From church choir to marching band, from basketball team to Boy Scouts, I daily encountered this ideal. While I have a very strong sense of self, I know that when I choose to be a part of something bigger than me alone that I must blend in and momentarily abandon that sense of self.
Like the bands of a rainbow, none more important than another.
Like the hoopsters in Hoosiers, who must pass before shooting.
Like the players in a quartet, who must match in intonation, vibrato, dynamics, and rhythm, as though they were clones of one another.
Like a chorister, who must be as selfless as a minnow in a swarm of other minnows, as though they were a family of 20 identical twins with interchangeable, indistinguishable voices.
Like Blue Angel jets in formation, or swimmers in synchronized array.
It is not that we must always be selfless, but that we know when to blend in and when to stand out.

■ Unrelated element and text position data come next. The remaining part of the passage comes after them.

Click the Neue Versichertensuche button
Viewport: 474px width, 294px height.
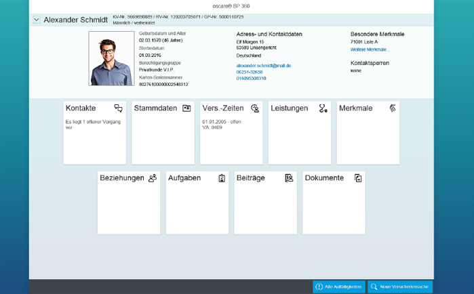coord(399,287)
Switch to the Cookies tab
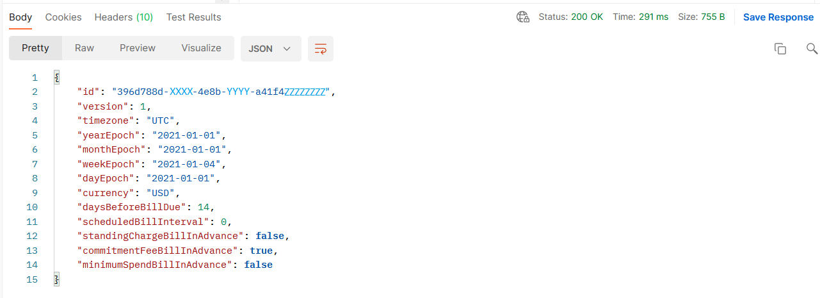Viewport: 820px width, 298px height. (63, 17)
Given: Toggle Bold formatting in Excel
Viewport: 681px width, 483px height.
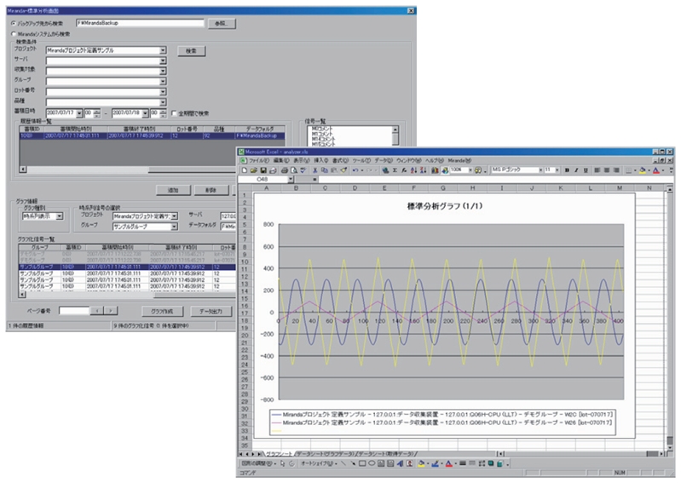Looking at the screenshot, I should tap(566, 170).
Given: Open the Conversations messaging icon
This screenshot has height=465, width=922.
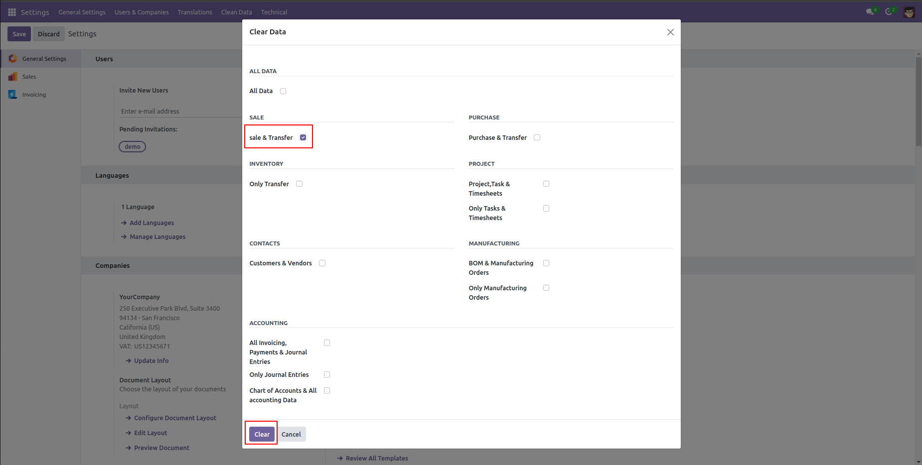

Clearly our politicians would benefit from experience in blending in—they seem so threatened when urged to be bipartisan.
Making one from many is both mystical and magical. It is mystical inasmuch as I feel awe when it happens. It is magical in its unpredictability—you strive for it–blending, blending, blending–and finally it happens. My choir director says, “Listen more than you sing.” E pluribus unum.
As my wife prepares for surgery, my hope is that her surgical team will be just that—a team, and not a bunch of superstars—all attuned to one another and moving together in a complex dance of life—one leads now, then another, as necessary, with leading alternating with following as egolessly as night yields to day, as alto blends with bass, as the passer’s assist blends into the shooter’s two points. And from the team’s many, my wife made one.
And, of course, I must end with the words of my friend Lee who told of the Buddhist monk requesting of the Coney Island hot dog vendor, “Please make me one with everything.”